In this study, we developed a hybrid eye-brain-computer interface (EBCI) combining gaze-based interaction with control via motor imagery (imagined movements, IM) and quasi-movements (QM). We tested it in a custom game. Both types of covert movements were detected through electroencephalography. Previous studies suggest that QM are more detectable than IM; here, they were used for online control for the first time. We aimed to reduce demands on gaze by minimizing its intentional use. The interaction enabled visual exploration without unnatural fixations for command input. We hypothesized that QM would combine with gaze better than IM, but this was not supported. Covert movements were detected with >80% accuracy. User experience questionnaires indicated that the interface was internally consistent and easy to use, at least with IM, while QM-based control was perceived as effortful. These results support our approach to gaze-based interaction, while the integration of QM in EBCIs requires further studies.

Honorable Mention for Late Breaking Work

Estimating the level of ability of English learners using eye movement features during text reading

Yusuke Oyama
Minoru Nakayama

The text reading ability of English as a second language speakers is predicted using features of eye movements in comparison with those of native speakers. In order to estimate the level of language skill development, normalised distance metrics of word skipping patterns during text reading by the learners and native speakers were measured. The distances between the two groups of readers closed gradually, according to the scores of English proficiency tests of the three ability levels the learners were separated into. The individual distances also correlate with the English test scores.

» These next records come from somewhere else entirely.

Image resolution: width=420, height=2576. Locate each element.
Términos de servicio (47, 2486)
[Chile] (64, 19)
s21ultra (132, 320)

Best Student Late Breaking Work

Emotions Shape Effort-Reward Choices: Positive Valence Decreases Effort, Except Under High Arousal

Jamie C. Chiu
Nicholas Budny
Aetizaz Sameer
Persis A. Baah
Dan-Mircea Mirea
Isabel M. Berwian
Yael Niv

This study examined how the emotional dimensions of arousal and valence influence effort-based decision-making. Twenty-eight participants were exposed to either low arousal & high valence (-A/+V) or high arousal & low valence (+A/-V) stimuli in a task that required choosing between a more rewarding but also more effortful option versus a less effortful but also less rewarding one. We recorded eye movements, fixation times, and self-reported arousal and valence ratings. Results showed that participants in the +A/-V condition were more likely to select the effortful option (62% vs. 56%), with a significant interaction between arousal and valence (β = 0.46, 95% CI [0.26, 0.67]; p <.001). Specifically, positive valence reduced preference for effortful choices, but this effect became null under high arousal. Additionally, participants in the -A/+V condition took longer to make decisions and attended more to reward information than to effort information. These findings suggest complex emotional influences on effort-based decisions.